Can you write the next part of the notes on EU democracy below, starting after their final question?

[Start of Document excerpt]

EU Democracy: The Diverse Issues

Introduction
The dominant trends in Europe
Reasons of negative factors
What can be done about all these problems
What might they be?

 

Introduction

Legitimacy and Efficiency – the unrealizable aim. So it’s usually an imperfect balancing act. But now, EU looks very bad on both. UK better, especially because the systemic claim to legitimacy theoretically seems dubious. Yet if it’s accepted, then OK.

Former a function of : (a) institutions created and their interaction; (b) the mechanisms used for consultation; (c) the way people are selected; (d) their behavior when in office

But this is only acceptable if broader methods of dialogue are permitted, including freedom of expression

The level at which particular decisions can be taken is similarly critical

Finally, the external (to the territory considered) constraints matter greatly, especially re Brexit

So all of these count in any assessment of whether or not there is democracy

Participation is at least as important as representation – we all want to represent ourselves

Efficiency matters, for reasons of ethics, accountancy, time and responsiveness

Decades back the subcontracting of economic functions was thought to be a means of increasing efficiency but the results have been, at best, very mixed

In the UK, the record is especially bad with transport, health services, housing, and education. These are the 4 things that matter most to the large majority of the population which is on average to low incomes

Summed together, the direct outlays on the top 2 items perhaps account for some 30% of the average household bill. Health and education are together <10%. But their significance is much greater. Housing and transport affect heavily the current standard of life. Health coverage provides protection and psychological security. Education is the key to sustainability

What have been dominant trends in EU?

[End of Document excerpt]
[Start of Dataset extract]

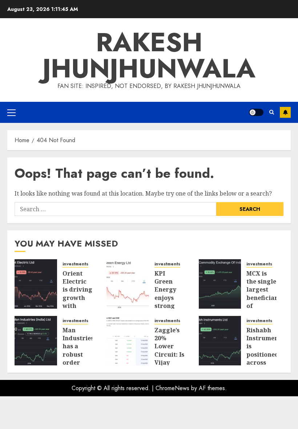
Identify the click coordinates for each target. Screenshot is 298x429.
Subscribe (285, 112)
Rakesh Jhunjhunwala (149, 55)
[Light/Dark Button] (256, 112)
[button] (11, 112)
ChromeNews (172, 388)
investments (75, 264)
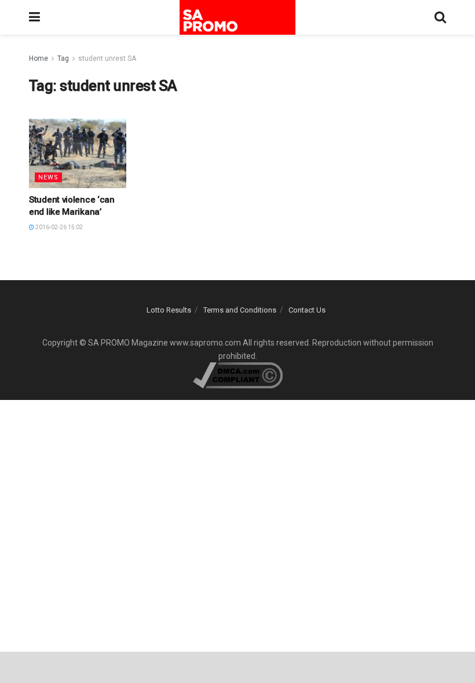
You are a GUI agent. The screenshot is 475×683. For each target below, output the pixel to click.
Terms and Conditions (239, 310)
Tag (63, 58)
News (48, 177)
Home (38, 58)
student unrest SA (107, 58)
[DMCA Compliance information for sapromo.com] (238, 374)
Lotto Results (169, 310)
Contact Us (307, 310)
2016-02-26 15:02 (58, 227)
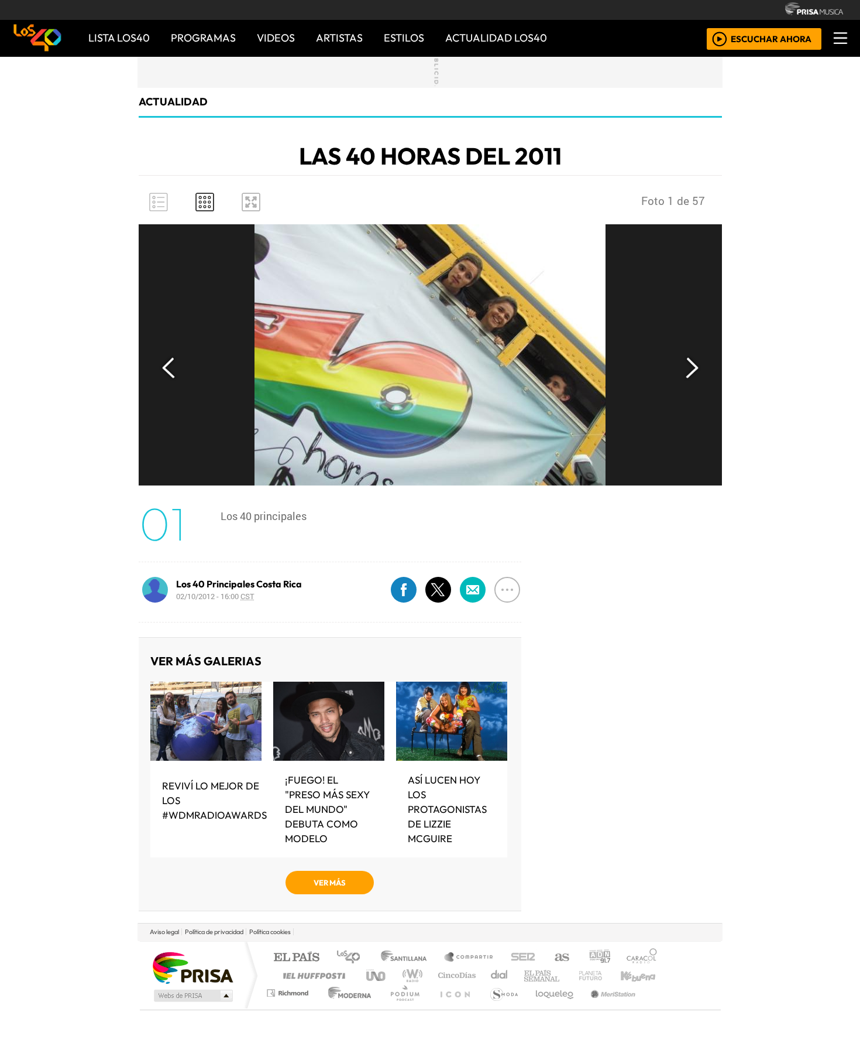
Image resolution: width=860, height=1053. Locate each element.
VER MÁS (330, 882)
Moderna (346, 1007)
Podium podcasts (289, 990)
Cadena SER (523, 958)
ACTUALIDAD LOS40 (496, 38)
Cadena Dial (601, 975)
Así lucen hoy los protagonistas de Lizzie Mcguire (447, 809)
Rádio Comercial (659, 1007)
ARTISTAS (339, 38)
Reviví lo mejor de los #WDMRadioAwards (214, 800)
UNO (377, 975)
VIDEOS (276, 38)
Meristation (606, 1007)
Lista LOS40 (119, 38)
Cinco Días (455, 975)
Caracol (641, 958)
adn (599, 958)
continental (499, 975)
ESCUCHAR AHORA (771, 38)
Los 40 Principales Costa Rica (239, 584)
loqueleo (550, 1007)
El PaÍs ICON (452, 1007)
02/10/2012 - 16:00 (215, 596)
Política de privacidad (214, 932)
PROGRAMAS (203, 38)
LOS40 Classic (565, 975)
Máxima (531, 975)
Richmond (289, 1007)
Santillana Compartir (469, 958)
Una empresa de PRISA (192, 967)
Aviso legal (164, 932)
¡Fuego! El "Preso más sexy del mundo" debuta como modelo (327, 809)
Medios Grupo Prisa (192, 996)
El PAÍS (296, 958)
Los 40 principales (352, 958)
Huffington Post (312, 975)
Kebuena (644, 975)
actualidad (173, 101)
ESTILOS (404, 38)
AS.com (560, 958)
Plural (401, 1007)
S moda (500, 1007)
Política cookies (270, 932)
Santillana (407, 958)
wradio (410, 975)
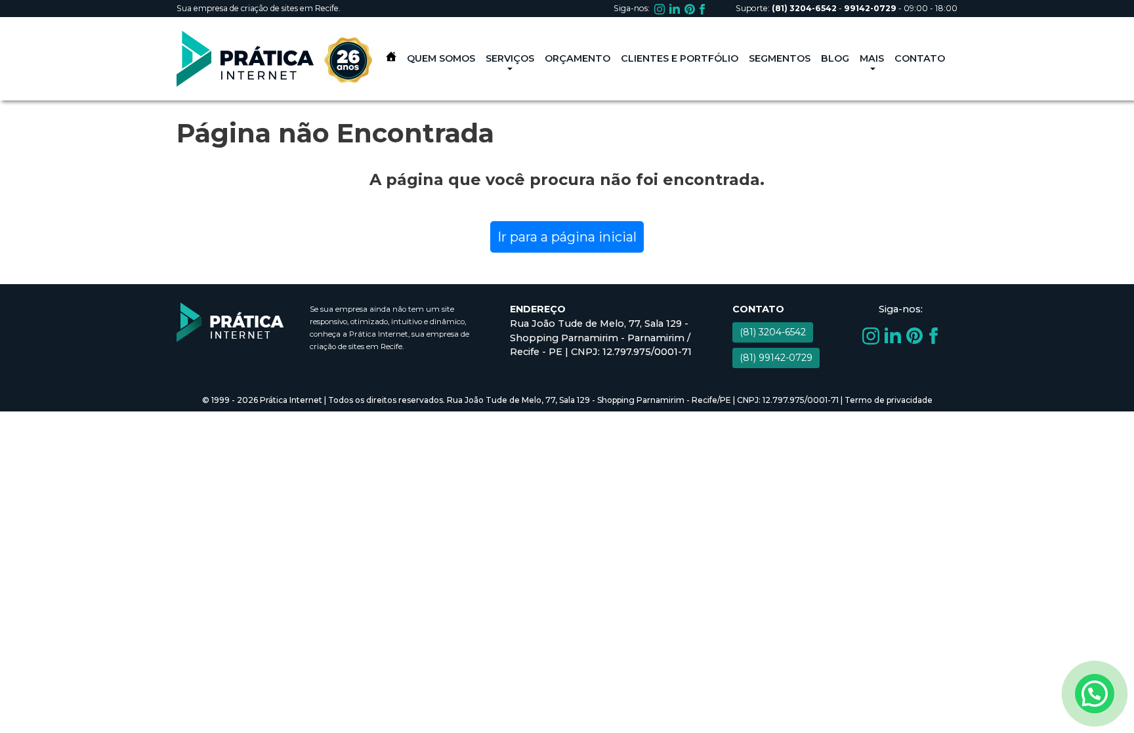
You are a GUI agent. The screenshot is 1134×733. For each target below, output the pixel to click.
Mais (872, 58)
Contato (919, 58)
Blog (835, 58)
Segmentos (779, 58)
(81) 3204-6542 (773, 332)
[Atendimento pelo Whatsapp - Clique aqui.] (1094, 693)
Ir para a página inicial (567, 237)
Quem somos (441, 58)
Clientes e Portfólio (679, 58)
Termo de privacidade (889, 400)
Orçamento (577, 58)
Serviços (510, 58)
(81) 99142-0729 (776, 358)
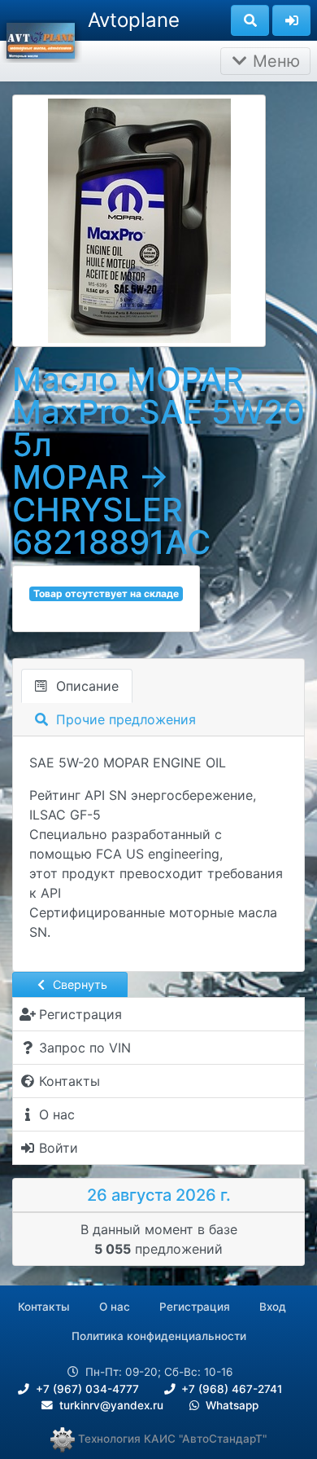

[End of Dataset extract]

*Result of this exercise:*
First, secular decline in electoral participation in most countries and at most levels

Second, secular drift in the ability of standard political parties to represent the real concerns of people in a fast changing social and economic environment (SLOW ECONOMIC GROWTH DOES NOT EQUATE TO SLOW ECONOMIC CHANGE – ON THE CONTRARY, TECHNOLOGICAL, ACTIVITY AND SECTORAL SHIFTS HAVE BEEN ENORMOUS WHILE OVERALL GROWTH HAS REMAINED AT HISTORICALLY FAIRLY LOW LEVELS)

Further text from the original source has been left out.